| EXTRACTED INFORMATION |
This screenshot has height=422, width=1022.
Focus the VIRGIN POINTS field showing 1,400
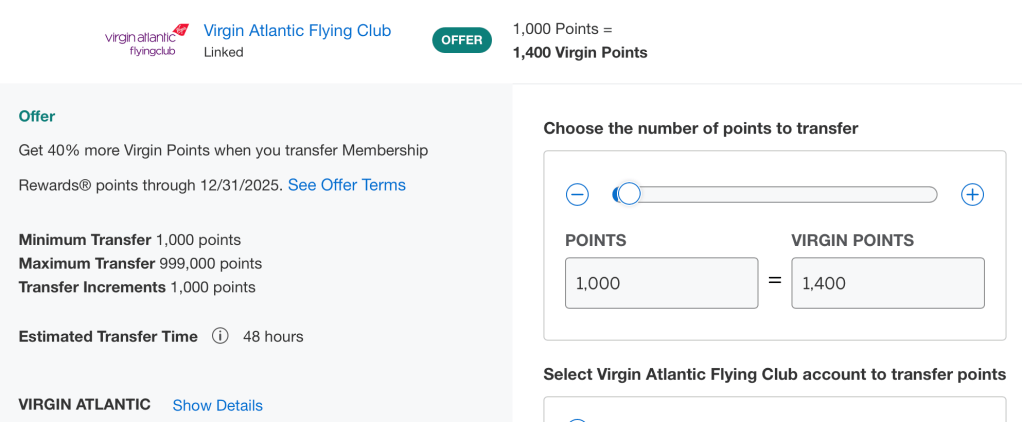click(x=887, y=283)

* * *

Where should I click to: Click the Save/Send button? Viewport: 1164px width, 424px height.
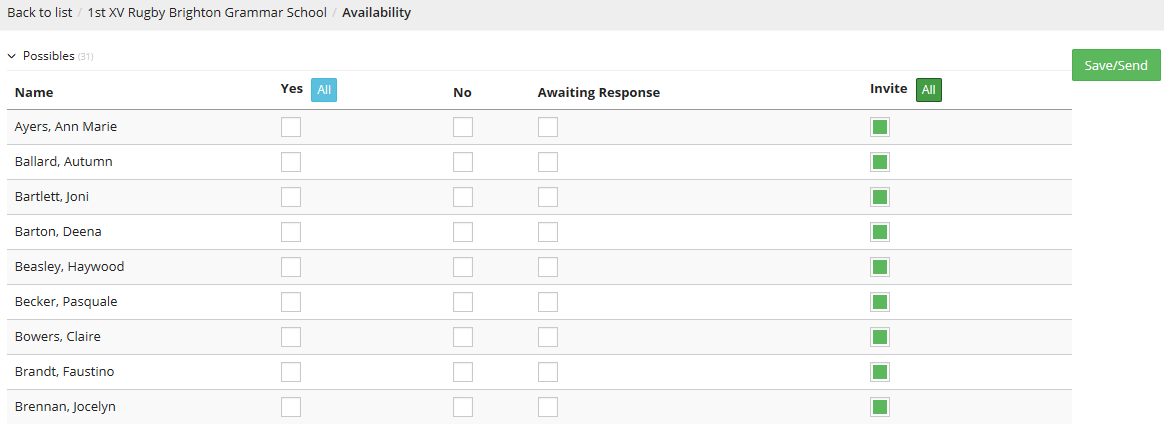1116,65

---

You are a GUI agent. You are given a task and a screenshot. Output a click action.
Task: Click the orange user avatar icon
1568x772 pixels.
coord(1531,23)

| TASK TO COMPLETE |
For the records above, state how many lines contain "screenshot", and nothing more.

| SOLUTION FOR THIS EXERCISE |
2